RECHTBANK Zeeland-West-Brabant

Civiel recht
Zittingsplaats Middelburg
Zaaknummer: C/02/403983 / HA ZA 22-636
Vonnis van 15 november 2023
in de zaak van
MAIN ENERGIE BV,
te Amsterdam,
eisende partij in conventie,
verwerende partij in reconventie,
hierna te noemen: ‘MAIN Energie’,
advocaat: mr. P. van Zwijndregt te Veghel,
tegen
[gedaagde in conventie] B.V.,
te [plaats] ,
gedaagde partij in conventie,
eisende partij in reconventie,
hierna te noemen: ‘ [gedaagde in conventie] ’,
advocaat: mr. H. Scheper te Hoogeveen.

1.De procedure

1.1.
Het verloop van de procedure blijkt uit:
  • het tussenvonnis van 15 maart 2023, met de daarin genoemde stukken,
  • het bericht van 19 oktober 2023 met producties 2 tot en met 4 van [gedaagde in conventie]
  • de mondelinge behandeling van 2 november 2023, waarvan de griffier aantekeningen heeft gemaakt.
1.2.
Ten slotte is bepaald dat er vonnis zal worden gewezen.

2.De zaak in het kort

2.1.
[gedaagde in conventie] heeft op 6 oktober 2020 een overeenkomst gesloten met MAIN Energie voor de levering van elektriciteit vanaf 1 november 2020 tot en met 31 december 2021. De overeenkomst is voor het einde van de looptijd niet opgezegd door [gedaagde in conventie] en [gedaagde in conventie] is na 31 december 2021 tot en met 13 maart 2022 elektriciteit van MAIN Energie blijven afnemen. De facturen die MAIN Energie heeft gestuurd voor het verbruik vanaf 1 januari 2022 tot en met 13 maart 2022 heeft [gedaagde in conventie] niet betaald.
2.2.
In deze procedure vordert MAIN Energie betaling van de openstaande facturen. [gedaagde in conventie] voert daartegen verschillende verweren. De basis van die verweren is steeds dat zij met MAIN Energie heeft afgesproken dat MAIN Energie uiterlijk in september 2021 een scherp verlengingsvoorstel aan [gedaagde in conventie] zal doen. Dat heeft MAIN Energie niet gedaan.

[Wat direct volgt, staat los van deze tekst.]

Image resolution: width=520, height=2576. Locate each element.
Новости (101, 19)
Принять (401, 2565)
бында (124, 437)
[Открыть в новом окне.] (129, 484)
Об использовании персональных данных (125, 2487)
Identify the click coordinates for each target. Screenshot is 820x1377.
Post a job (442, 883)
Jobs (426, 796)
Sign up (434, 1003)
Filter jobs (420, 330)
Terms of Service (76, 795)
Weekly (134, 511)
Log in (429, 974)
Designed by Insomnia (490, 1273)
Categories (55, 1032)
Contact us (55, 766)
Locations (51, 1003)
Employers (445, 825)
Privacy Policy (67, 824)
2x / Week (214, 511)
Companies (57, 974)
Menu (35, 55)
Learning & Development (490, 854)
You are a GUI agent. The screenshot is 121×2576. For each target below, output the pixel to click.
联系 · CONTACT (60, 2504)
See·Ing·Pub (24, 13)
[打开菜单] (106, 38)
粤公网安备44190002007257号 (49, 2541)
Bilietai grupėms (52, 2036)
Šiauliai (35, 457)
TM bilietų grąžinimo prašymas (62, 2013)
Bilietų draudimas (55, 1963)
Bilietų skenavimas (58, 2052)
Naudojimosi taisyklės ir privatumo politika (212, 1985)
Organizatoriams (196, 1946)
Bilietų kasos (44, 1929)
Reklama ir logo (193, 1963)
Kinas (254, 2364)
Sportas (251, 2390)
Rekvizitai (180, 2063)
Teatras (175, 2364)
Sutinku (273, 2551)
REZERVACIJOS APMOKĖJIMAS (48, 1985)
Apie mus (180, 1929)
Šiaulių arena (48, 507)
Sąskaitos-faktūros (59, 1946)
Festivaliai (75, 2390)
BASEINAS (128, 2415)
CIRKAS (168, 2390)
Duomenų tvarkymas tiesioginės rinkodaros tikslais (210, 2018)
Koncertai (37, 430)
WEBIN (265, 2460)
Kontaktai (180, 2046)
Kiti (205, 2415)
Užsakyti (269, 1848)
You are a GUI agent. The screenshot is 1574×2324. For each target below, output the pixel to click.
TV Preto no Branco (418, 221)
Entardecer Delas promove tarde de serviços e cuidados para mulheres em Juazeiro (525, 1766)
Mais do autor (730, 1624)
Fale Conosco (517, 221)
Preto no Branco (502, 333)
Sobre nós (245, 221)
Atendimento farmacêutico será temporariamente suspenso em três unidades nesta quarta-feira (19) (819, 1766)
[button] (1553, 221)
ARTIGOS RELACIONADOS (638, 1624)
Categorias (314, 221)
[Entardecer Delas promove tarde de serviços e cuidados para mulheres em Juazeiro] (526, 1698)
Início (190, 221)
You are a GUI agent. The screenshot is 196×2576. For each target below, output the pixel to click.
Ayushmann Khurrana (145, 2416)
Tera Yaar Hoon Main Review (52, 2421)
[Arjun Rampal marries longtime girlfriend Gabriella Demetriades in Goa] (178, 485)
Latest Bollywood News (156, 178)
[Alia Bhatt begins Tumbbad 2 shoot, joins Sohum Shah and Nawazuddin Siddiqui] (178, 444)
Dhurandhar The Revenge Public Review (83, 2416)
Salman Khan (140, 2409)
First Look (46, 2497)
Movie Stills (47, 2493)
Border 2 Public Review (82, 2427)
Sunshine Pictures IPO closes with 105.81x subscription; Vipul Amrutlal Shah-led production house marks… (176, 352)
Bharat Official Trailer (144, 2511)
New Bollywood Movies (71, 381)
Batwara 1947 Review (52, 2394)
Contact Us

Daarom gelden volgens [gedaagde in conventie] andere tarieven dan MAIN Energie voor 2022 in rekening heeft gebracht en moet MAIN Energie aan [gedaagde in conventie] het verschil betalen tussen het tarief dat in september 2021 aangeboden had moeten worden en het tarief dat aan [gedaagde in conventie] feitelijk in 2022 in rekening is gebracht.
2.3.
De rechtbank komt tot de conclusie dat partijen niet de afspraak hebben gemaakt die [gedaagde in conventie] voorstaat. [gedaagde in conventie] moet daarom de facturen van MAIN Energie volledig betalen, vermeerderd met rente en kosten.
2.4.
[gedaagde in conventie] heeft ook tegenvorderingen ingesteld. Die tegenvorderingen worden afgewezen. Ook die vorderingen zijn gebaseerd op de onjuiste stelling dat MAIN Energie uiterlijk in september 2021 een scherp verlengingsvoorstel aan [gedaagde in conventie] zou doen.

3.De feiten

3.1.
MAIN Energie is een energiebedrijf dat gas en elektriciteit verkoopt en levert aan consumenten en zakelijke klanten. [gedaagde in conventie] is een akkerbouwbedrijf.
3.2.
Op 25 september 2020 heeft Drenergie BV (hierna: ‘Drenergie’) namens [gedaagde in conventie] een offerte aangevraagd bij MAIN Energie voor de levering van elektriciteit.
3.3.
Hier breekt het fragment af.